A Pirate Looks at (Almost) 40
Our former Punch Drunk columnist looks back on his atrocities.
I started writing a column for Style Weekly in 2009. I was 26 years old. For anyone who cares to remember, I wrote about all the things that a red-blooded, American 26-year-old male was supposed to be into.
Mainly I talked about drinking. A lot. I talked about bars, about cocktails, about being in bars with cocktails. The name of the column was Punch Drunk if that tells you anything. And quite honestly, at the time I didn’t know my ass from my elbows, but I wrote with some sort of style and a sharp sense of humor. At least enough for then Style Weekly Editor Jason Roop to keep me around and writing a column for nine years.
During that time, I branched out and profiled a number of local luminaries for Style. Mayors, city council people, local businessmen, famous drag queens, bar owners, bartenders.
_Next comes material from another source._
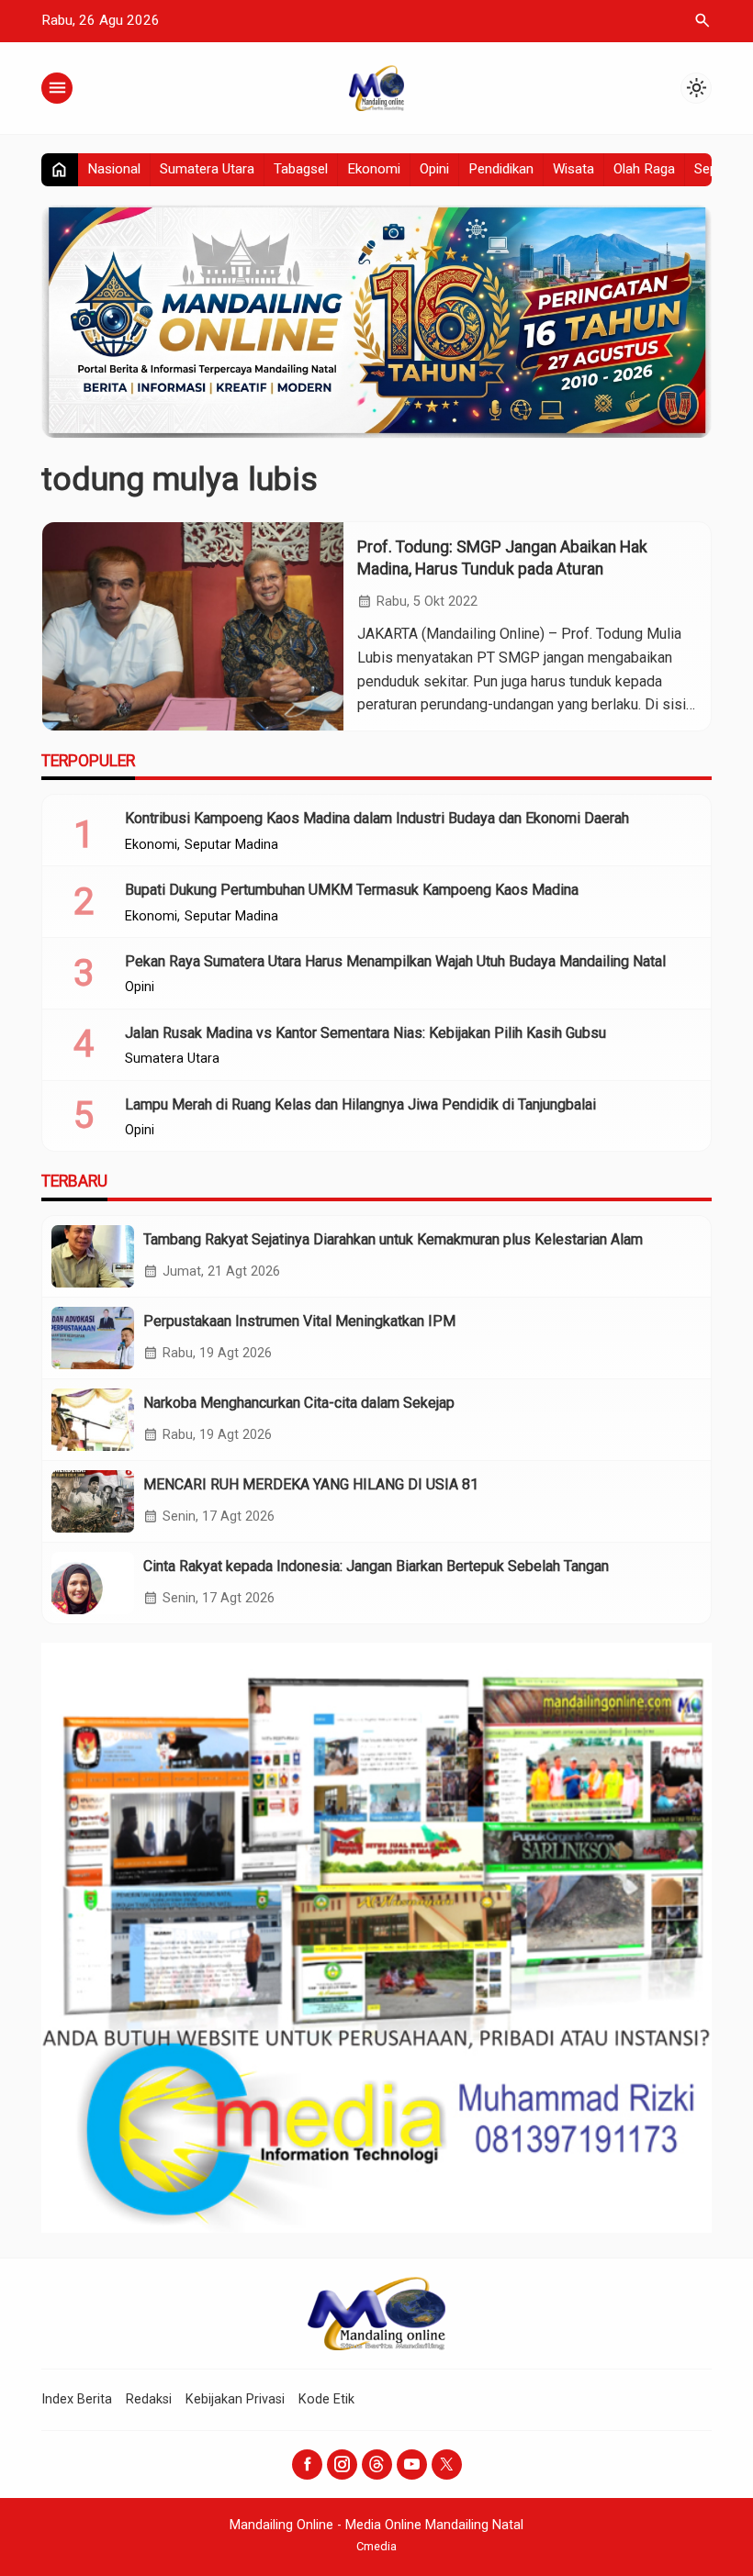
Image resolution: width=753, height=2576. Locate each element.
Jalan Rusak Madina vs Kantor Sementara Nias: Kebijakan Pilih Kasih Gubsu (365, 1033)
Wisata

So many bartenders. At the time I was a bartender all over the city, so it made sense. I was out most nights doing unspeakable things and committing atrocities that only a late-twentysomething/early-thirtysomething could. I wrote for a bar magazine in Berlin, who were kind enough to fly me out now and then. Even for a self-professed late night king, Berlin was a bit much.
As time wore on, I got a job doing morning radio with Melissa Chase on 103.7. Life got more serious as I kept writing, kept committing atrocities – but the tide was definitely ebbing. The atrocities were more like blunders now.
Eventually I fooled a woman into marrying me. Then we got a dog. Fast forward to now and I’m almost 40. I work in sales for a major corporation. I have good health insurance and a 401(k). I have to get my thyroid checked regularly because glandular issues run in my family. I get a slight headache after too much red wine. Hair has started growing on my shoulders. I don’t like it. There wasn’t any hair on my shoulders before!
What the hell happened?
I remember – vaguely, in a sort of drunken haze – a few people telling me that I would grow up and grow out of my hellraiser stage and, at the time, that was unthinkable. I’m not becoming some desk jockey who goes to his kid’s soccer games and hangs with the other dad’s in the neighborhood. I’m a rebel!
And while I’m not a soccer dad, I do have a desk now. Turns out those people were right.
Style Weekly is a great publication that I was fortunate to write for. It’s a real alternative news source in a city that needs it badly at times. It’s always been the little engine that could, standing up to the powerbrokers and bullies and bullshit artists and the people who needed to be stood up to. I miss being a part of that and I miss what Style Weekly stands for.
I will not miss vomiting in Fan alleys and waking up with a six-Advil headache.
Although I do it every now and then for old time’s sake.